WORK INSTRUCTIONS =
Rewrite the items starting at the line that contains "You are a GUI" and ending at the line that contains "The width and height of the screenshot is (750, 421).", changing "GUI agent" to "desktop automation agent" and keeping everything else the same.

THE RECORDS =
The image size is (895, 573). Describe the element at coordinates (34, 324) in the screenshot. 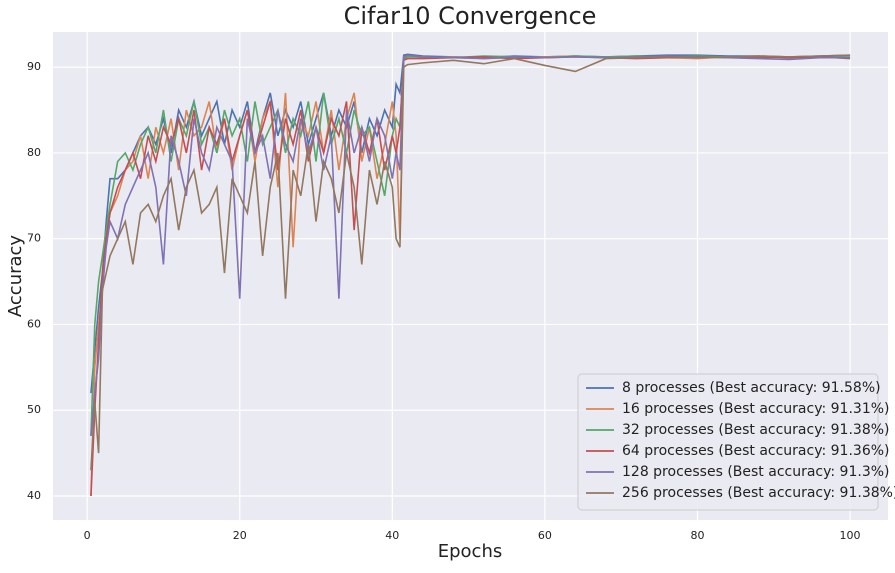

I see `y-tick-label: 60` at that location.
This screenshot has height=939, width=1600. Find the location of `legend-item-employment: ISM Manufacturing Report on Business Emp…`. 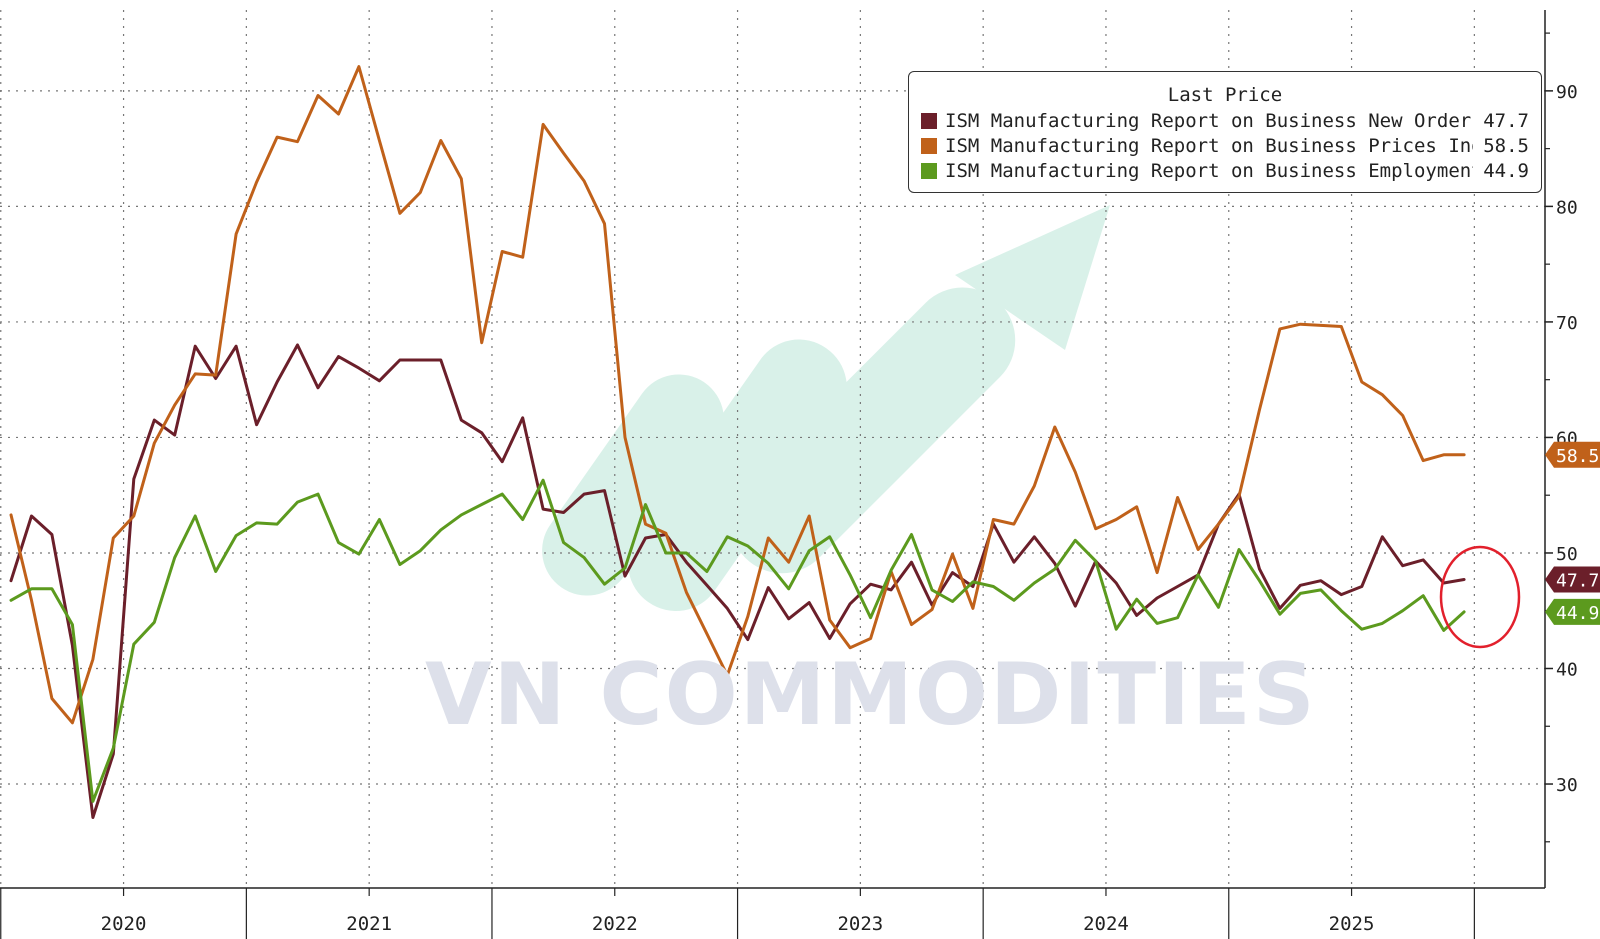

legend-item-employment: ISM Manufacturing Report on Business Emp… is located at coordinates (1225, 170).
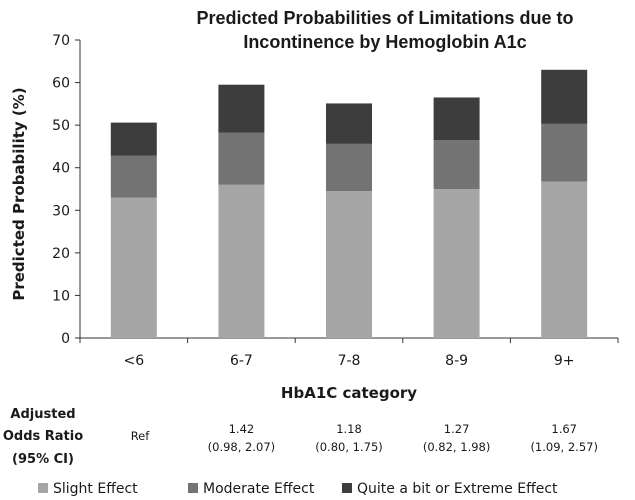 The image size is (635, 500). I want to click on odds-ratio-estimate: 1.67, so click(564, 429).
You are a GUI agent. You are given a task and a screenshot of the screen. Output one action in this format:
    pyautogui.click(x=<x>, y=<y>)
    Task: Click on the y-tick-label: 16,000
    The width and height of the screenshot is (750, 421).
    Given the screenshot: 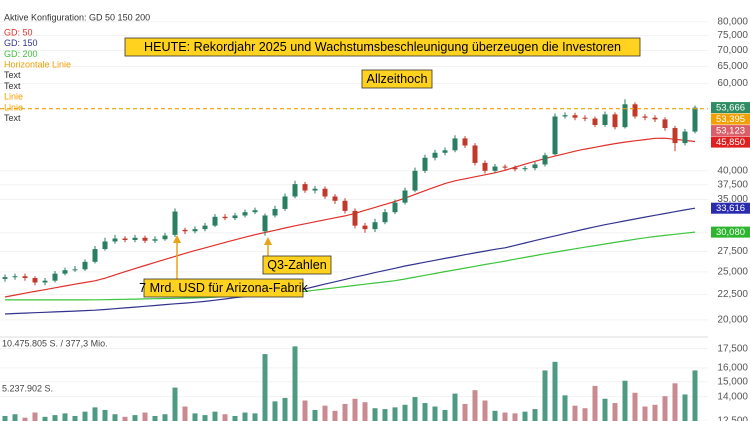 What is the action you would take?
    pyautogui.click(x=732, y=368)
    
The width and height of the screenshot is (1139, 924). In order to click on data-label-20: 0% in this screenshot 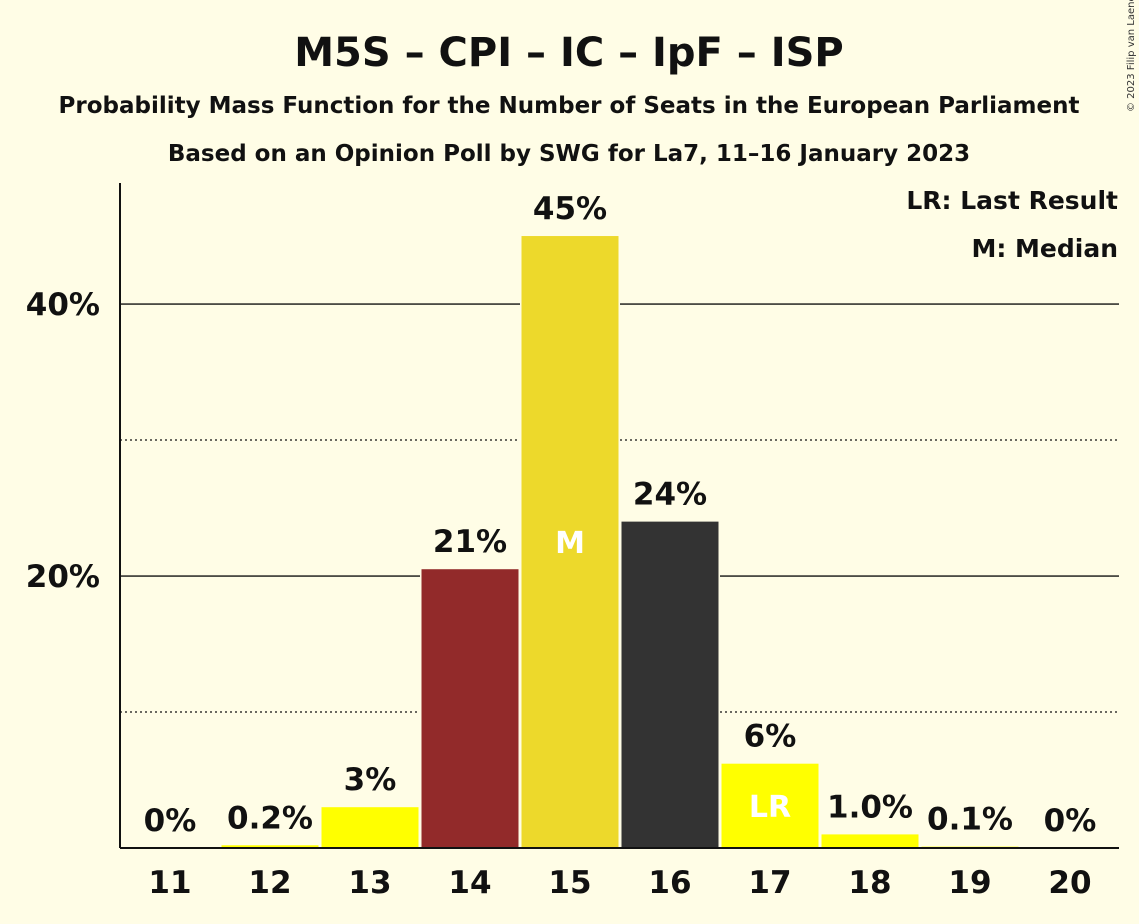, I will do `click(1070, 821)`.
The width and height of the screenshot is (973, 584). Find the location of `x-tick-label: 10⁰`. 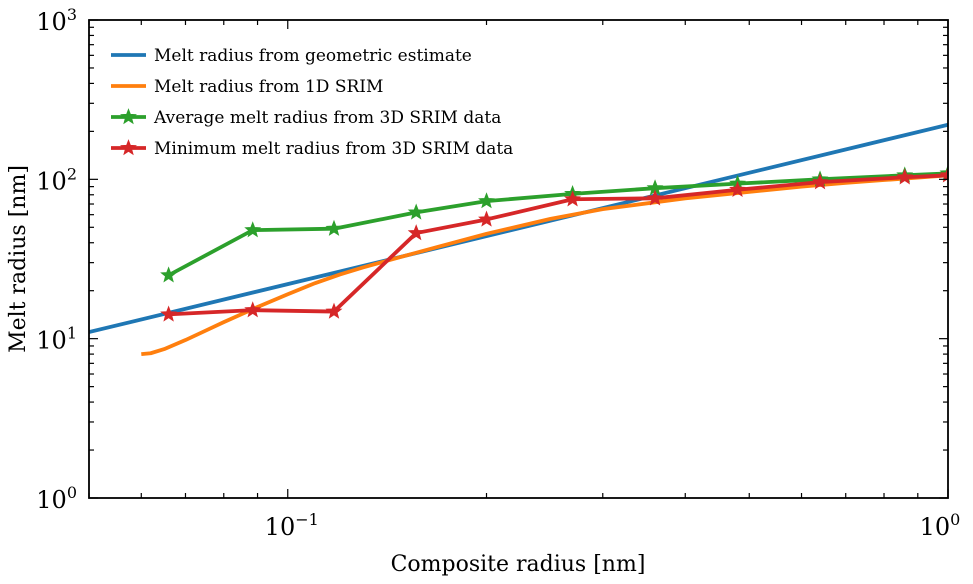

SOLUTION FOR THIS EXERCISE =
You are a desktop automation agent. You are given a task and a screenshot of the screen. Output one action in this format:
    pyautogui.click(x=<x>, y=<y>)
    Task: Click on the y-tick-label: 16,000
    The width and height of the screenshot is (750, 421).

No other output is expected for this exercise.